[BRIEF 1] In the records below, turn the stretch from the line containing "Click the help question mark icon" through the end of the records into a JSON list of strings with one string per line, skipping blank lines. Leave the pictures out of the list.

[TEXT BLOCK]
As far as I understand it, the stance of the 'Open Source' crowd is that if Amazon can't make it one of their AWS offerings then it isn't true open source, and they'll get very upset at you if you claim it is.
I'd like to see some recognition from this crowd of the "free-ride competition" problem as this author puts it. What Herman is doing is a service to us all, and we should find a term (better than 'source-available', which is cold and doesn't capture community projects accurately) that people can promote themselves under without much weeping and gnashing of teeth.
EDIT from a comment in a thread way down, that summarises my point:
I argue that the natural winner-take-all dynamics of the marketplace are not beneficial to the the mission of free and open source software. In fact, having no safeguard against large organisations making money this way is actually hugely detrimental to the mission by enabling these companies to ensnare unsuspecting users in a web of both their own proprietary software as well as all that free and open source software has to offer.
Most people have no problem with non-open source software. The gnashing of teeth comes in when projects like Terraform become successful specifically because they're open source, and then the maintainer changes to a closed source license that would have prevented the project from being successful in the first place.
Doubly so when they relicense outside contributors' work with a closed source license because those contributors signed a CLA.
Unfortunately, AWS has invented and legitimized this entirely new class of leeching off of open source work, where they capture the entire economic value of a project by owning the hosting infrastructure; contributing nothing back and forking when the original authors protest. OSS stewards should correct this - in my view disallow cloud vendors beyond a certain size to freeload.
> As far as I understand it, the stance of the 'Open Source' crowd is that if Amazon can't make it one of their AWS offerings then it isn't true open source, and they'll get very upset at you if you claim it is.
If you aren't interested in open source, that's your option, but open source has had a clear meaning for decades. You can use/write your software and people that believe in open source can use/write open source. What's the problem?
People can license their software however they want, but it is worth reflecting on why almost all open source authors go with a permissive license like MIT: because it is basically a "buyer's market." When choosing a database, distributed queue, blogging platform, or whatever, companies usually have a choice of at least several high quality open source options.
If one of those options places restrictions on the users, then those users are probably going to choose one of the other options.
As a result, licensing your project GPL or the like usually means relegating it to obscurity. There are very notable exceptions, including Linux and WordPress, but they are outliers. It's hard to monetize an MIT project, but it is even harder to monetize a project without users.
Whether this is "good" or "bad" is a separate debate (err, usually flame war), but I think many people gloss over that this is a coordination problem and that everyone is acting rationally. For better or worse, software does not seem to be scarce.

[DATA SHOWN]

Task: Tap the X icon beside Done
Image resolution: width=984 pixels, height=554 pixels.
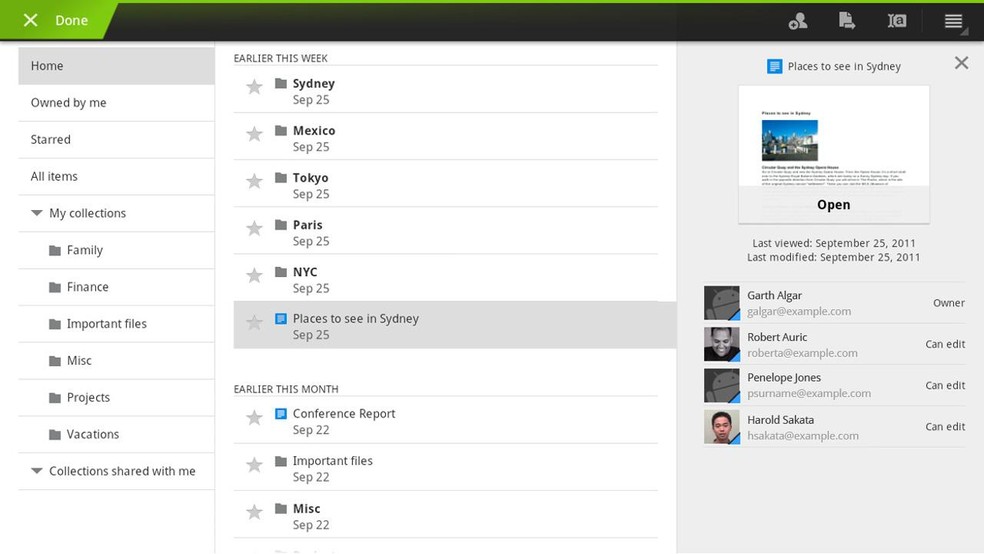Action: point(31,20)
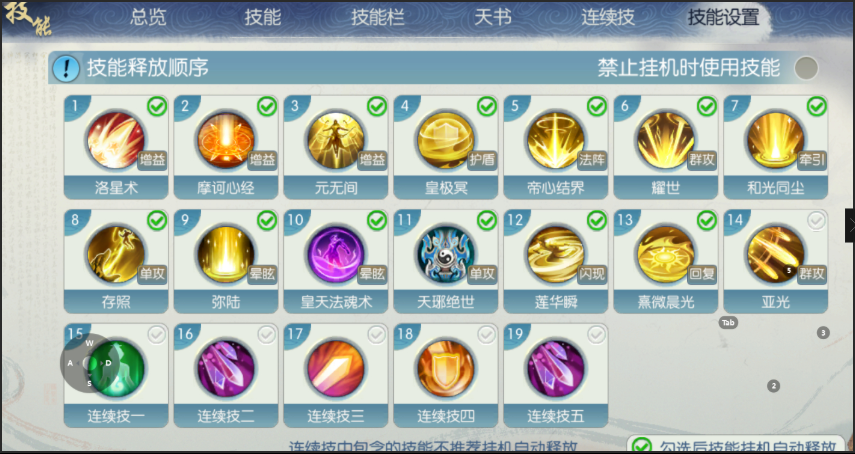This screenshot has width=855, height=454.
Task: Click the 连续技四 shield combo icon
Action: click(445, 368)
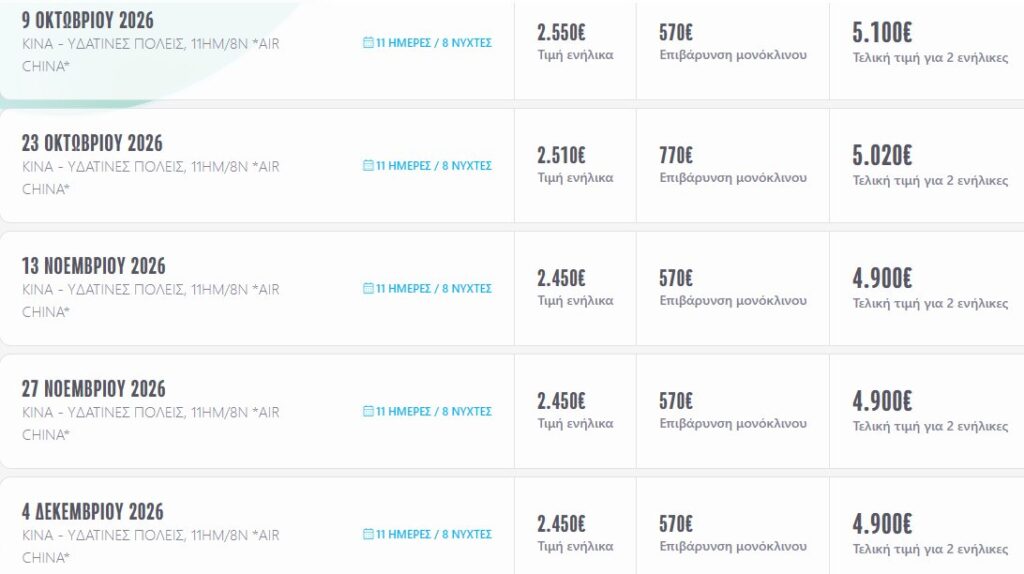Click calendar icon in 27 Νοεμβρίου row
Viewport: 1024px width, 574px height.
(x=368, y=411)
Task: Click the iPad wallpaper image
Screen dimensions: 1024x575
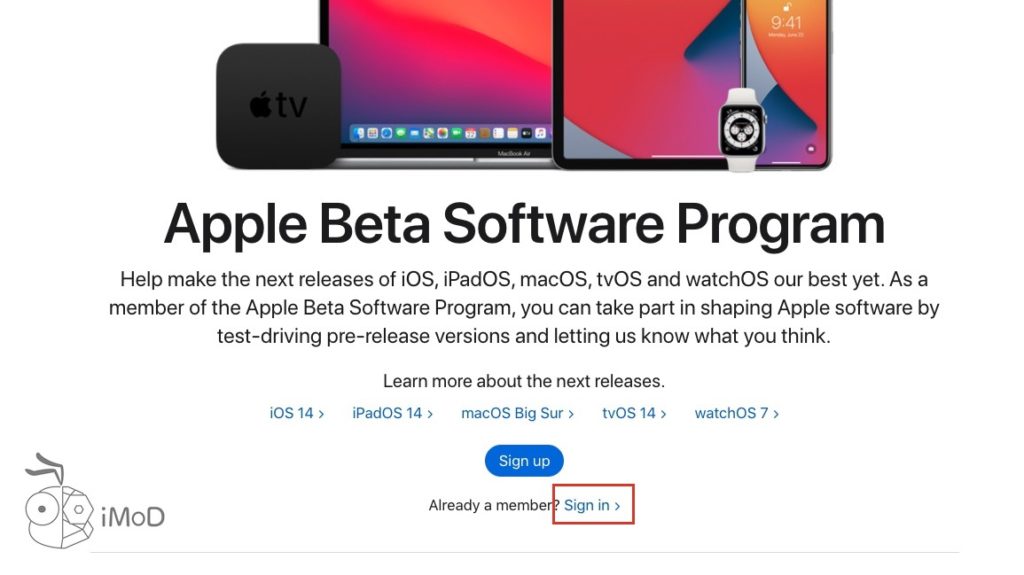Action: click(x=640, y=70)
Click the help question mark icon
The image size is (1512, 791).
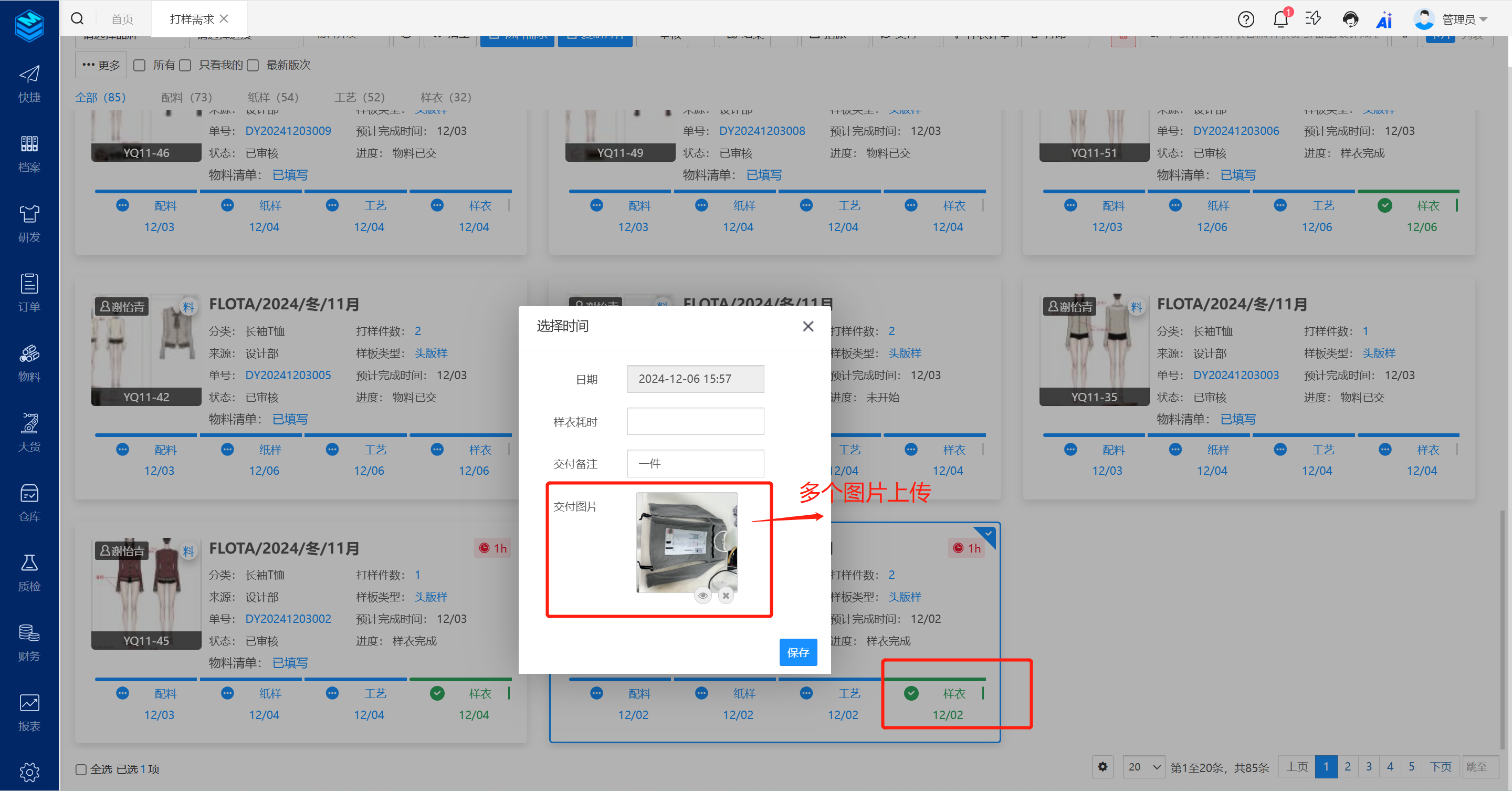(x=1245, y=19)
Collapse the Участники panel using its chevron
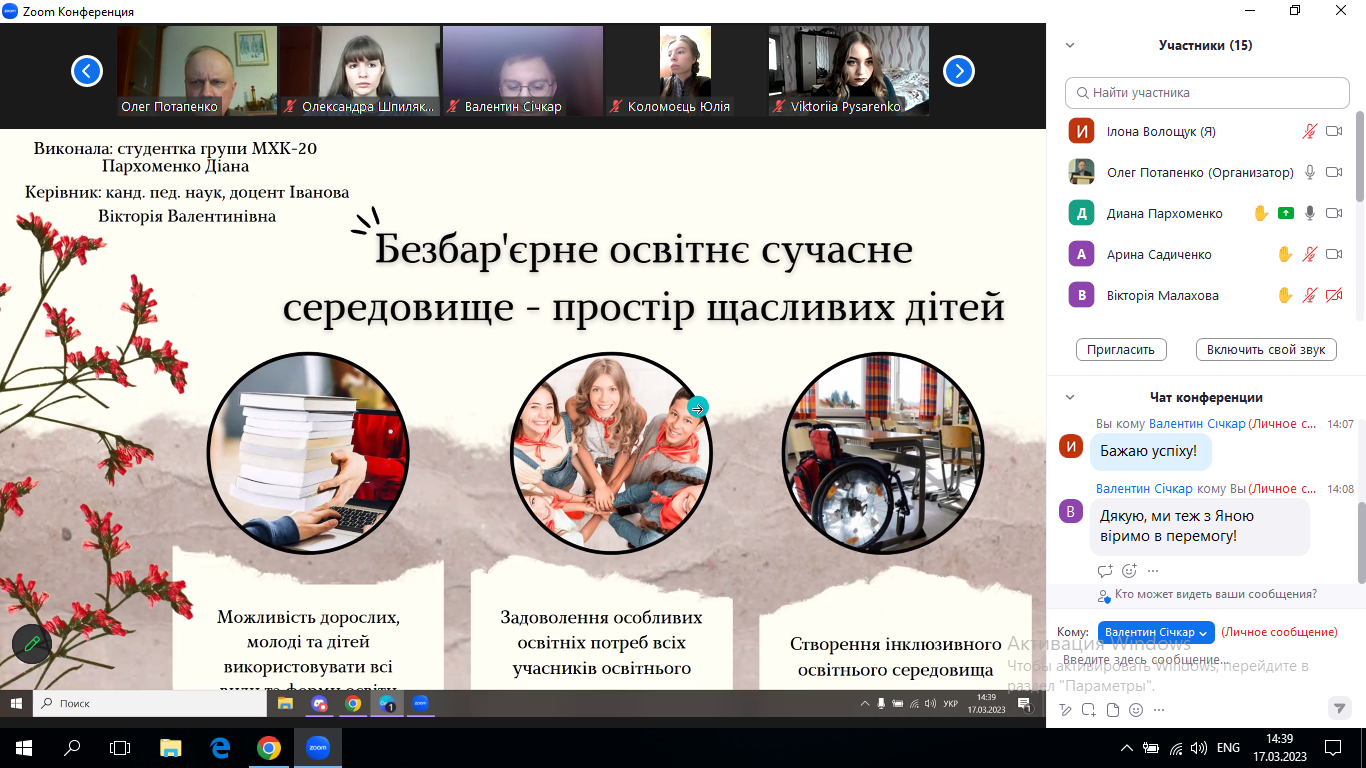The height and width of the screenshot is (768, 1366). pos(1070,45)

[BRIEF 2] From the discussion of open source licensing above, copy the stretch from "If one of those" through "to be scarce." word for word.

[WORKED SOLUTION 1]
[
  "Click the help question mark icon",
  "The image size is (1512, 791).",
  "(x=1245, y=19)",
  "Collapse the Участники panel using its chevron",
  "The height and width of the screenshot is (768, 1366). pos(1070,45)"
]

[WORKED SOLUTION 2]
If one of those options places restrictions on the users, then those users are probably going to choose one of the other options.
As a result, licensing your project GPL or the like usually means relegating it to obscurity. There are very notable exceptions, including Linux and WordPress, but they are outliers. It's hard to monetize an MIT project, but it is even harder to monetize a project without users.
Whether this is "good" or "bad" is a separate debate (err, usually flame war), but I think many people gloss over that this is a coordination problem and that everyone is acting rationally. For better or worse, software does not seem to be scarce.